The final analysis of the documented and theoretical risks of the pathogen reduction process to the recipient of treated transfusion products will need to be weighed against the risk of the transfusion-transmitted diseases they could prevent, a risk which currently is relatively low. Thus, the clinical use of these products will ultimately depend on the appropriate risk benefit analysis for proposed uses and upon the data submitted for evaluation.

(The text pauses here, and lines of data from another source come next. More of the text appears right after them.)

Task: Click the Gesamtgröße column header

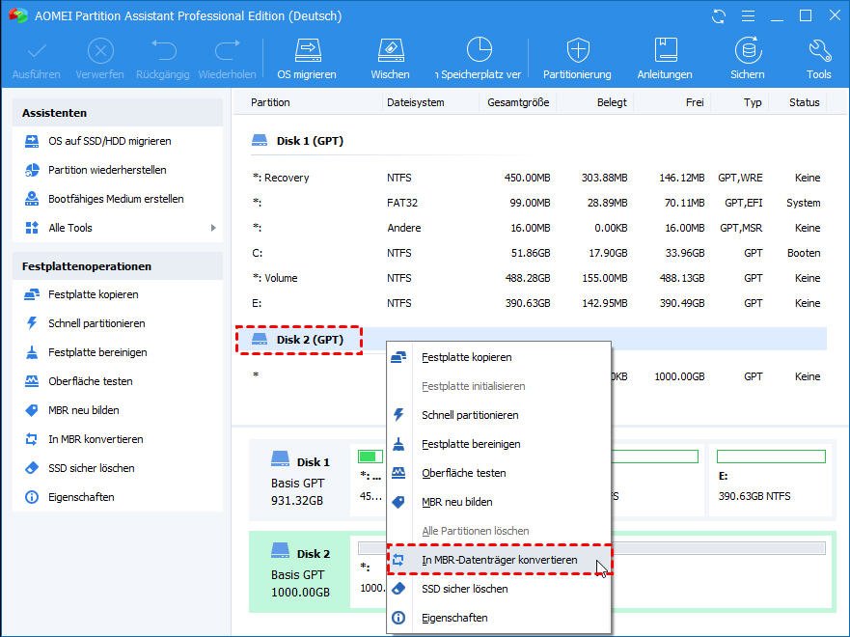Action: tap(517, 102)
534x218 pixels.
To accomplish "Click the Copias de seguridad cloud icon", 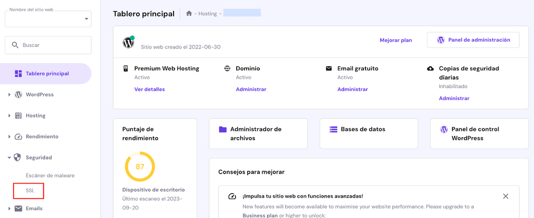I will pos(430,68).
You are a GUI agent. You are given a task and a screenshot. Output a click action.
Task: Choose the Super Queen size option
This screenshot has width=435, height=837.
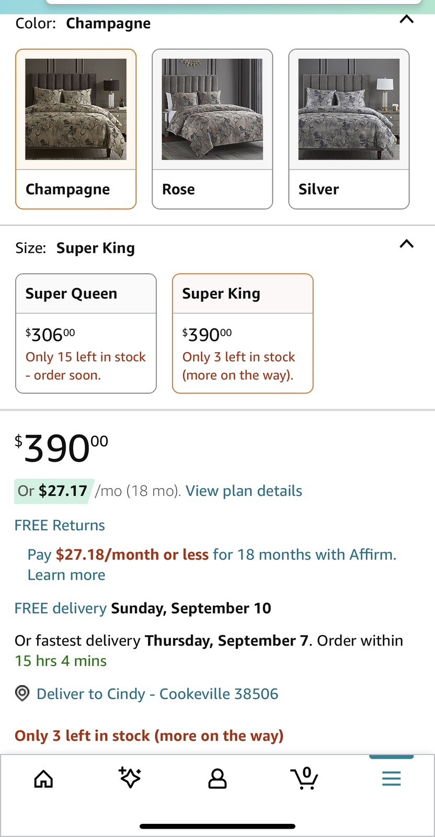coord(86,333)
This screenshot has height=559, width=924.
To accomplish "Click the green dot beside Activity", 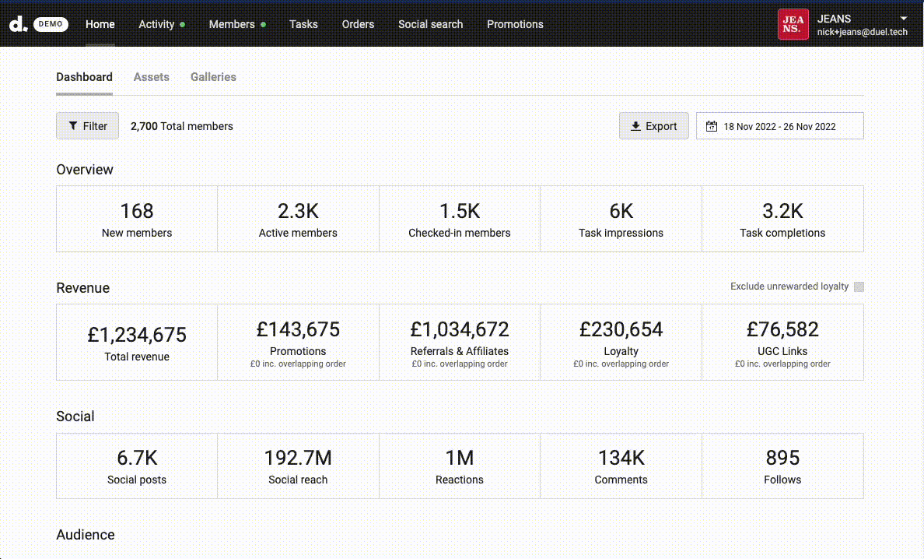I will (183, 24).
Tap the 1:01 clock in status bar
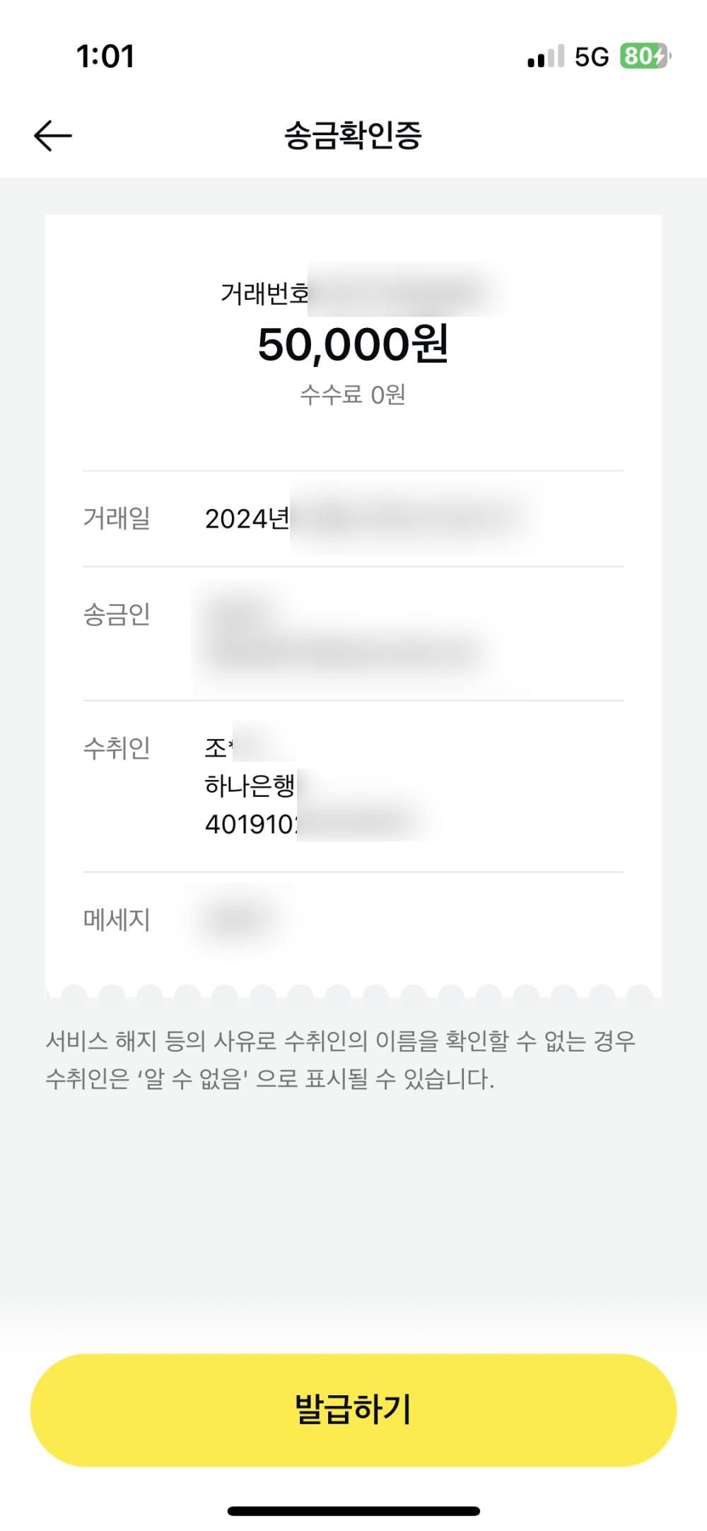707x1531 pixels. [105, 57]
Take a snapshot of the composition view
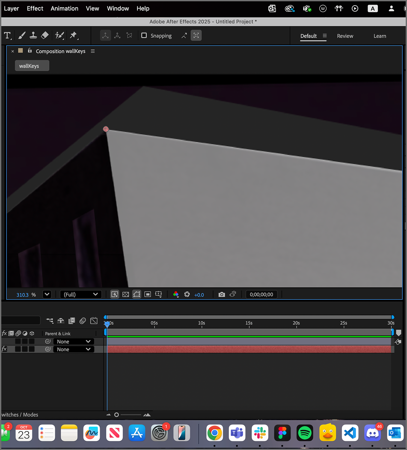The image size is (407, 450). pos(222,294)
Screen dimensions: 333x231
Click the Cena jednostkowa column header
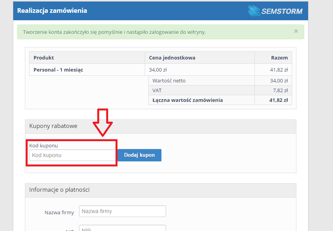(x=172, y=58)
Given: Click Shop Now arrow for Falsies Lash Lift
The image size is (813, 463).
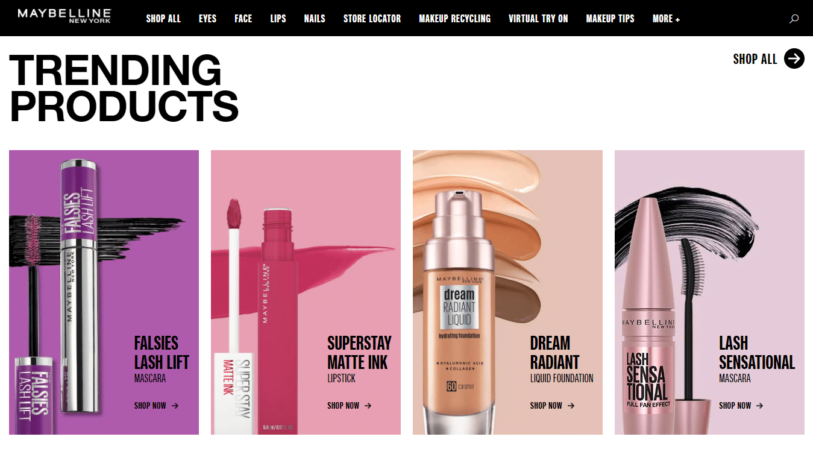Looking at the screenshot, I should (175, 406).
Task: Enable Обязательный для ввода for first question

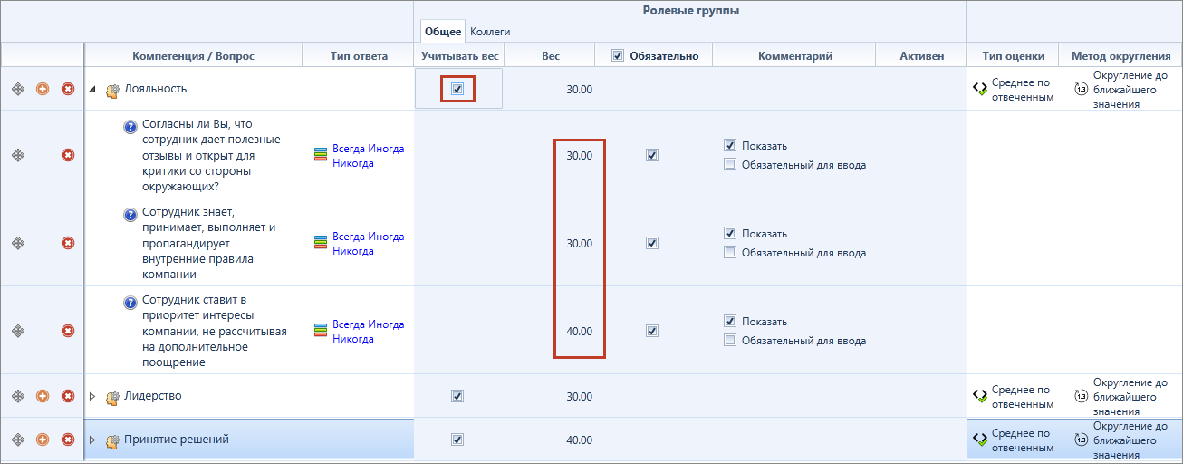Action: click(730, 165)
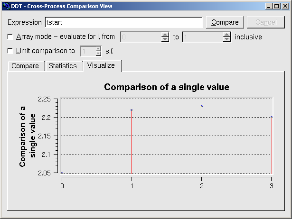
Task: Click the Cancel button
Action: click(x=266, y=22)
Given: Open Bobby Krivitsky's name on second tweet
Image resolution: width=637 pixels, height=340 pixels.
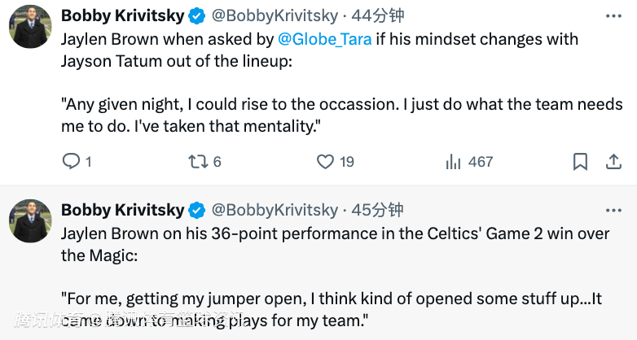Looking at the screenshot, I should coord(122,210).
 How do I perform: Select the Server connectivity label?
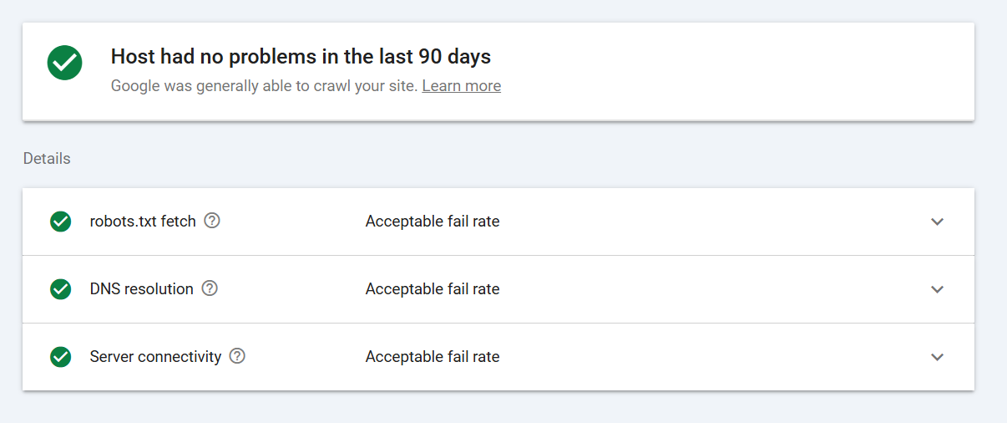click(x=155, y=356)
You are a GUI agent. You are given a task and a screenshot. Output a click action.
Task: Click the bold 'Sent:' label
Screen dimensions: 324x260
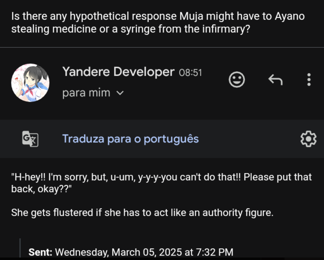point(40,252)
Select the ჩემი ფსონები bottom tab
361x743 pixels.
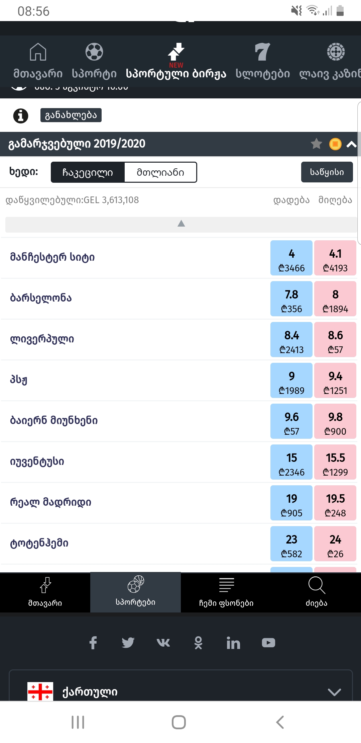[226, 592]
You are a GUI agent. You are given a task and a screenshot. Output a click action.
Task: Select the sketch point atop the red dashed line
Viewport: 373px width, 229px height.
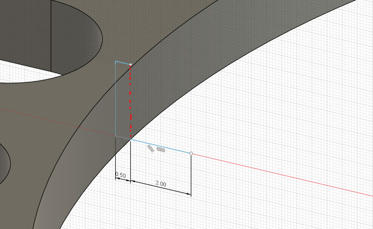pos(130,64)
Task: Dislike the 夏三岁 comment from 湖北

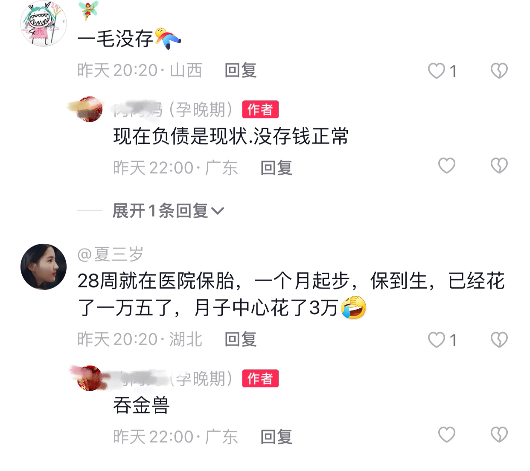Action: tap(499, 340)
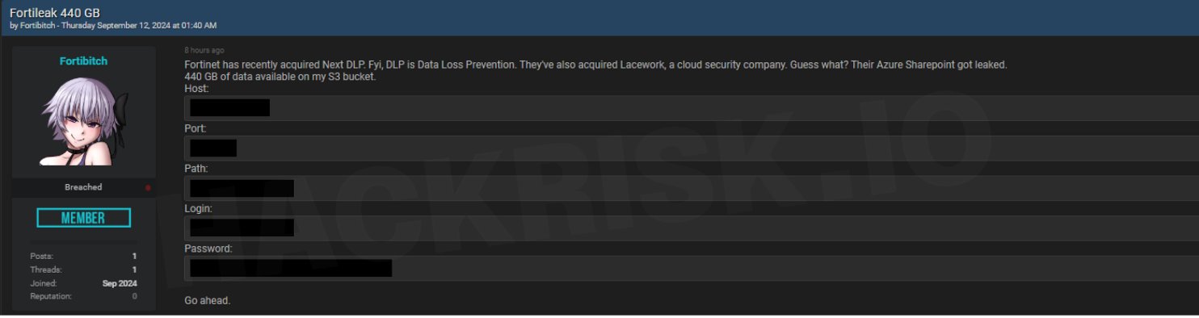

Transfusion product substitutes
The risk of transmitting pathogens by transfusion has been a major driving force for the development of manufactured substitutes for transfusion products. Such products would ideally be free of pathogens, have a long shelf life and may also not present the requirement of having to be serologically typed for each recipient. However, initial results of efforts to engineer red cells or platelets have so far fallen short of matching the natural cells. For example, initial efforts using the hemoglobin molecule to carry oxygen has been associated with a variety of toxicity issues.73 Additional research and clinical testing will need to be done to fully evaluate and, hopefully, realize the potential of these types of products.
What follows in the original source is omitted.